Extracted records

⁂

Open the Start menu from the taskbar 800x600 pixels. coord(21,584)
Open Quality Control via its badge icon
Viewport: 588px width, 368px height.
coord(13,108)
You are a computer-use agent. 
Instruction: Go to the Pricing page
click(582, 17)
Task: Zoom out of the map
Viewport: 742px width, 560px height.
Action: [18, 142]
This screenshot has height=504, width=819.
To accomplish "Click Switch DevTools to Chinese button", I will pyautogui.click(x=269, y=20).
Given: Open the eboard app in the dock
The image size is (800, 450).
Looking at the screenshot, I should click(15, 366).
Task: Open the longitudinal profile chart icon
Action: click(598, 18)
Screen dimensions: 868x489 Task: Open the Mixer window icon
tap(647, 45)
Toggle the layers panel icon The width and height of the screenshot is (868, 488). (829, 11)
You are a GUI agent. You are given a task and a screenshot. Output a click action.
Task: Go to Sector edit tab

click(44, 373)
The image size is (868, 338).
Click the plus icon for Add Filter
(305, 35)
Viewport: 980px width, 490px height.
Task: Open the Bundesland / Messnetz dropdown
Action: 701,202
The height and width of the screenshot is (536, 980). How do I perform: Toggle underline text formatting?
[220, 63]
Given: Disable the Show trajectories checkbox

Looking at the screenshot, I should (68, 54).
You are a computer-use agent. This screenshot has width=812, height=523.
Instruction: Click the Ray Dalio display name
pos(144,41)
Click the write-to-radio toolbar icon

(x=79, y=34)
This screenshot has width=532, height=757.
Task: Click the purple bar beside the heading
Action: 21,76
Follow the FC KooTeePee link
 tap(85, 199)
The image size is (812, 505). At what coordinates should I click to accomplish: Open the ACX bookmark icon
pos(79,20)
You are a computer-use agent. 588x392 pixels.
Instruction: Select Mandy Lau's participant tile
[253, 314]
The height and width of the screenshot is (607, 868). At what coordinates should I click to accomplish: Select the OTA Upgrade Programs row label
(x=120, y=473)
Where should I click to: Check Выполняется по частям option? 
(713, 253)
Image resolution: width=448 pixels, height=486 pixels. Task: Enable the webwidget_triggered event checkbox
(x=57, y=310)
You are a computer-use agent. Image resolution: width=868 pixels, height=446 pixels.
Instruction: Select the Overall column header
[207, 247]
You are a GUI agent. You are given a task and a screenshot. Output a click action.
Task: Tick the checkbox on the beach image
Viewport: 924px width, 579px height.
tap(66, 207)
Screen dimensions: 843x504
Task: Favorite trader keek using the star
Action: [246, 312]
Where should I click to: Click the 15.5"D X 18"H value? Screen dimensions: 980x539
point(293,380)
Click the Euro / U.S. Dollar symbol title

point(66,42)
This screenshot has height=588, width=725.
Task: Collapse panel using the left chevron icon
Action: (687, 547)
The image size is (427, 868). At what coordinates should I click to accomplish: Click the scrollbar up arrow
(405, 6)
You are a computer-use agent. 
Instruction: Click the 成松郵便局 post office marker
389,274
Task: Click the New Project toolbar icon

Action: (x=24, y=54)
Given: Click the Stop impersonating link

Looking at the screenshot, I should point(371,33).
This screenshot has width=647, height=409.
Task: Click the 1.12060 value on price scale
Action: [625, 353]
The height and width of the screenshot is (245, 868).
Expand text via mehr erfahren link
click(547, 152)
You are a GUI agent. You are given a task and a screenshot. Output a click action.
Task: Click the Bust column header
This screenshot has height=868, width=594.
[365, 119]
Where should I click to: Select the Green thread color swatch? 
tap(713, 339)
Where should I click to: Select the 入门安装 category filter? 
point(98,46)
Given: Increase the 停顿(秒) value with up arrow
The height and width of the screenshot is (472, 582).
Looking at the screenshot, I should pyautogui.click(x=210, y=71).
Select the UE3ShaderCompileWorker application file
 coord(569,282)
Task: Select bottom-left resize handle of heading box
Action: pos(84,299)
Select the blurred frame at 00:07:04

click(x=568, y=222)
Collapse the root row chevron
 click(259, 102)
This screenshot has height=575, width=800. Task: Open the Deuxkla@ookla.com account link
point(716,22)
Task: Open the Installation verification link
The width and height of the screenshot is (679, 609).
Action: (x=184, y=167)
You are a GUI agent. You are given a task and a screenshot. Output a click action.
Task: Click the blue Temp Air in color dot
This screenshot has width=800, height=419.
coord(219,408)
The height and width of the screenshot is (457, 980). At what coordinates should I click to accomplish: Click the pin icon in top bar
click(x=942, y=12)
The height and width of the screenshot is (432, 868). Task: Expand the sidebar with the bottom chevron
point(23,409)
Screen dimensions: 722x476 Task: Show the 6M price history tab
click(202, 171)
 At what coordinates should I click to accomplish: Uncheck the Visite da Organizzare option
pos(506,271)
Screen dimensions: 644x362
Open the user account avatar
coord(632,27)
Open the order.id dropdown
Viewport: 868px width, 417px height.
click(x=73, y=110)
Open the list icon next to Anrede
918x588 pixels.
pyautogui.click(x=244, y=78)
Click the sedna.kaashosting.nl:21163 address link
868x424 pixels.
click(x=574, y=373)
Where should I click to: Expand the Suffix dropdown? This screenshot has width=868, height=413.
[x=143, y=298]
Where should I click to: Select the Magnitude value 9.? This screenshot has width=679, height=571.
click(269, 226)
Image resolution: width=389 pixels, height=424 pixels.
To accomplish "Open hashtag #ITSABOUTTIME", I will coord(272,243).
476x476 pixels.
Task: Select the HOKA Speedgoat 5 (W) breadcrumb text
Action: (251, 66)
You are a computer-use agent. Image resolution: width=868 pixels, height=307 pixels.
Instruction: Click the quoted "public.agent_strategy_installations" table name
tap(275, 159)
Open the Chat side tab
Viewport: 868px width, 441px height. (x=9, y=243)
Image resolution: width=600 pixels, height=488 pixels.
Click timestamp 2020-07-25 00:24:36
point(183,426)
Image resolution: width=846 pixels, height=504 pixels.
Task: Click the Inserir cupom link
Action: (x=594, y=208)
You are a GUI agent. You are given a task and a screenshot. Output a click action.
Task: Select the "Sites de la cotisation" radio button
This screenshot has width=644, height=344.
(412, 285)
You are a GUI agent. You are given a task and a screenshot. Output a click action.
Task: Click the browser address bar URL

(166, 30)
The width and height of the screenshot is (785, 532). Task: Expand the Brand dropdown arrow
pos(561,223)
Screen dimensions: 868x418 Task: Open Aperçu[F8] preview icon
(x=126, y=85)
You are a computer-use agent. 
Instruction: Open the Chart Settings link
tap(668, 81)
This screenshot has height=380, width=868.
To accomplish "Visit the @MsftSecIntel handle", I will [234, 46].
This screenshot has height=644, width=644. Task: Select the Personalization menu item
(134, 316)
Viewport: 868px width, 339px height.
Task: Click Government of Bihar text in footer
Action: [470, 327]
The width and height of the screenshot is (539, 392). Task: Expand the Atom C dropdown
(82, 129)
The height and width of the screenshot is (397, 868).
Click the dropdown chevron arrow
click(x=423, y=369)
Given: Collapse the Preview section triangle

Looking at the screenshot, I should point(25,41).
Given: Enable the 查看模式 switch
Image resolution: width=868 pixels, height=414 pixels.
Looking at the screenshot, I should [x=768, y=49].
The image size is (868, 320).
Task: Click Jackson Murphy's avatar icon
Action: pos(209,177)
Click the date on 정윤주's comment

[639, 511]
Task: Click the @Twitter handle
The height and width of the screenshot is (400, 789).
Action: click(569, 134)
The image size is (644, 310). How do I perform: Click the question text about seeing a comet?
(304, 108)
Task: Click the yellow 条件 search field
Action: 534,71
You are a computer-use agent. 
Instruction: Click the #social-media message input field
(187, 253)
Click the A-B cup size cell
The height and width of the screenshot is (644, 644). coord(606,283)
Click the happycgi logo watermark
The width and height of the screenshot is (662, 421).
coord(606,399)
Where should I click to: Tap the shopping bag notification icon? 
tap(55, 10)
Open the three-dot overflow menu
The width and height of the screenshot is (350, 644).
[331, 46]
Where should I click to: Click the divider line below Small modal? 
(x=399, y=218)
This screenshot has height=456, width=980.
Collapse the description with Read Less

⁂

▶ **INSTRUCTIONS FOR THE TASK**:
After counting the lines of the records above that hold the word "button", give the total and nothing else.

▶ **RESPONSE**:
2